Increasing Photothermal Efficacy by Simultaneous Intra‐ and Intermolecular Fluorescence Quenching

Abstract Recently, using in situ self‐assembly‐induced fluorescence quenching (i.e., intermolecular quenching denoted herein) of a photothermal agent (PTA) to enhance its photothermal efficiency has proven to be a successful photothermal therapy (PTT) strategy. But to the best of current knowledge, using simultaneous intra‐ and intermolecular fluorescence quenching of a PTA to additionally increase its photothermal efficacy has not been reported.
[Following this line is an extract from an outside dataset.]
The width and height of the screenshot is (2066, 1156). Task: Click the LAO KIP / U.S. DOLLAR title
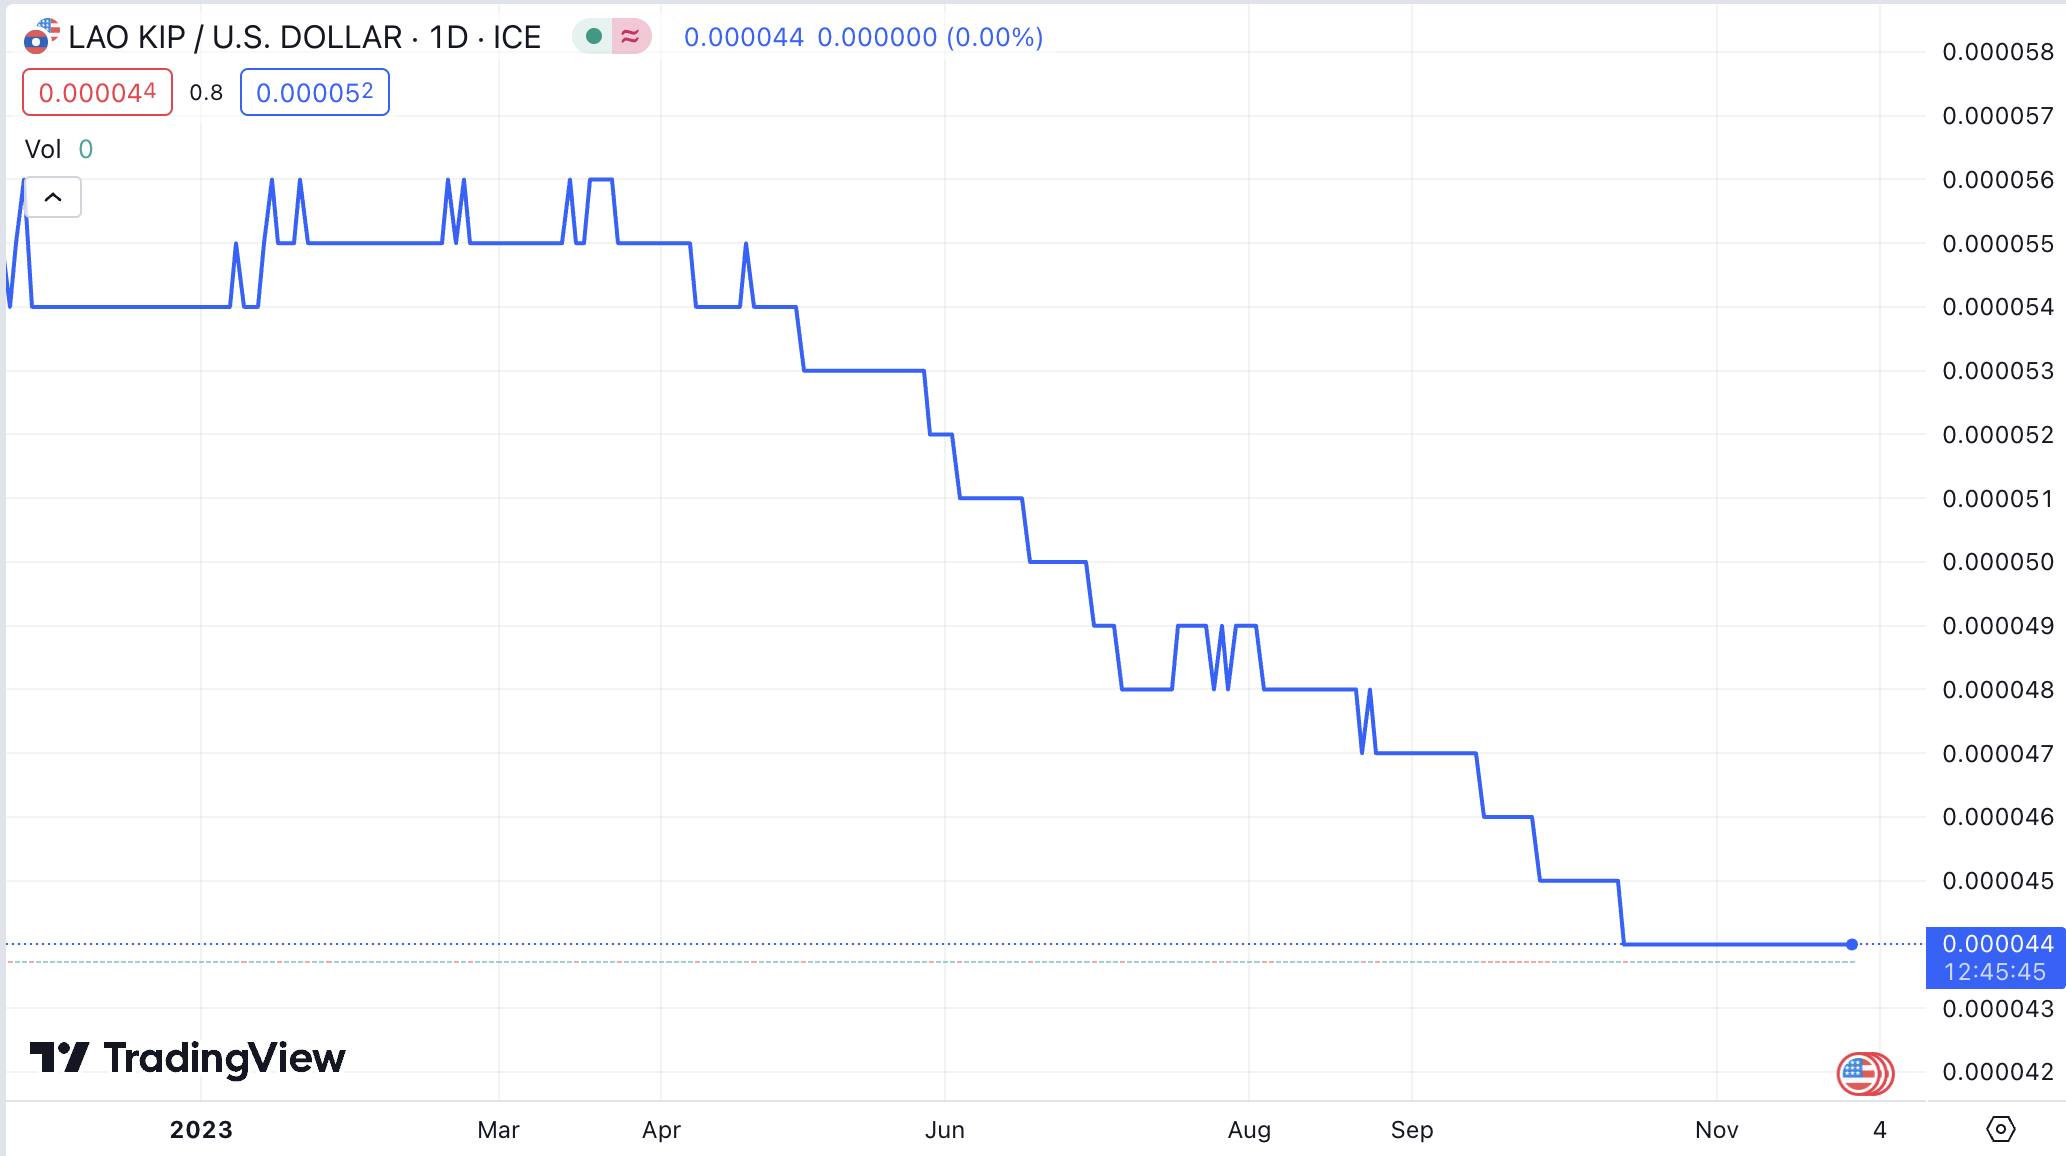pos(235,37)
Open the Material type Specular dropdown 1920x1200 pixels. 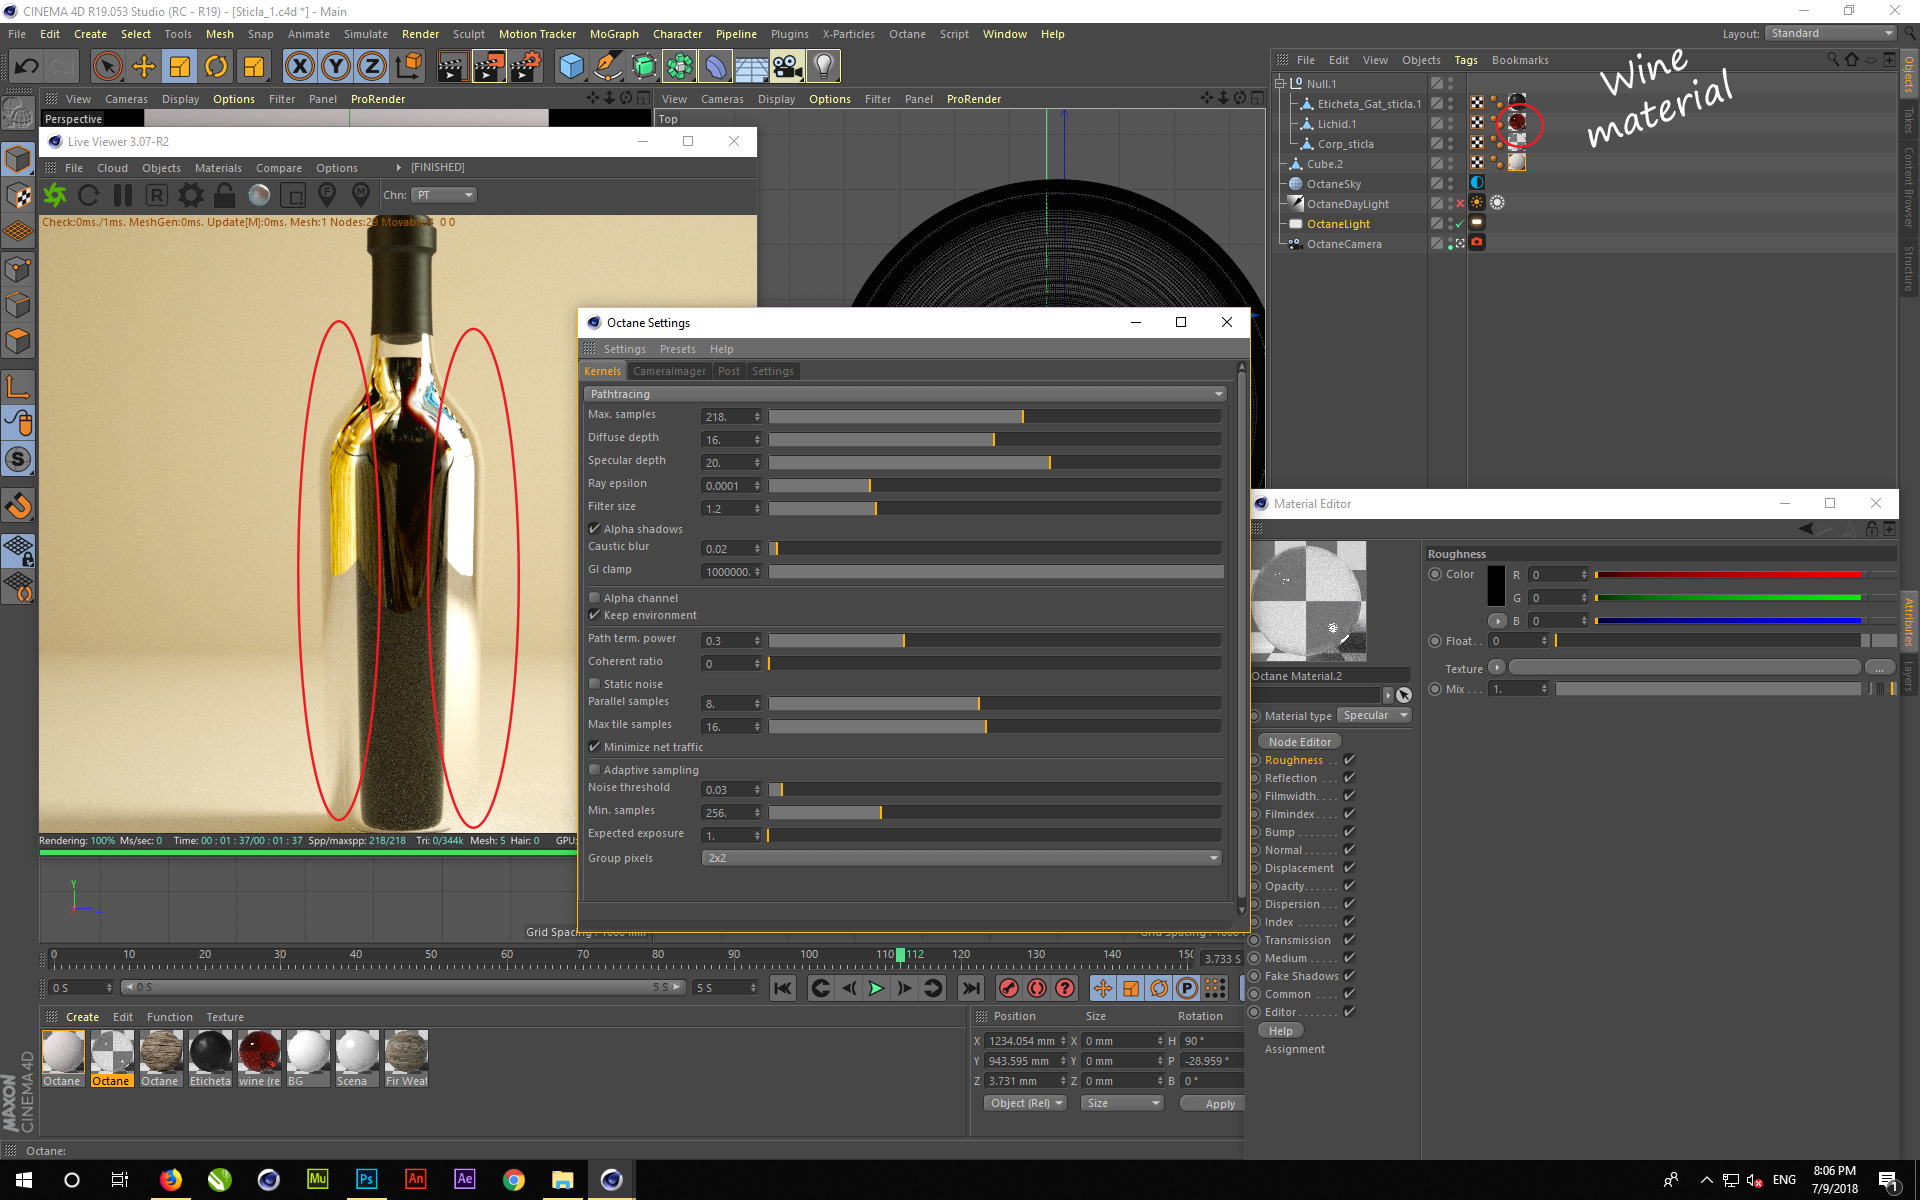click(x=1374, y=716)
Herein, employing a click condensation reaction and a rationally designed PTA Biotin‐Cystamine‐Cys‐Lys(Cypate)‐CBT ( 1 ), a “smart” strategy is developed of intracellular simultaneous intra‐ and intermolecular fluorescence quenching and applied it to largely increase the photothermal efficacy of the agent both in vitro and in vivo. After being internalized by biotin receptor‐overexpressing cancer cells, 1 is reduced by intracellular glutathione to initiate a CBT‐Cys condensation reaction (intramolecular quenching) and self‐assembly (intermolecular quenching) to form the nanoparticles 1‐NPs (simultaneous intra‐ and intermolecular fluorescence quenching). Experimental results indicate that 1‐NPs have higher fluorescence quenching efficiency than the control PTAs [Thiazole‐Lys(Cypate)‐Benzothiazole] 2 ( 1‐Dimer , intramolecular quenching), and nanoparticles of Cystamine‐Cys(Fmoc)‐Lys(Cypate)‐CBT ( 1‐Fmoc‐NPs , intermolecular quenching). It is envisioned that, by replacing the biotin group on 1 with other targeting warheads, the “smart” strategy is ready to increase the photothermal therapeutic efficiency of their corresponding diseases.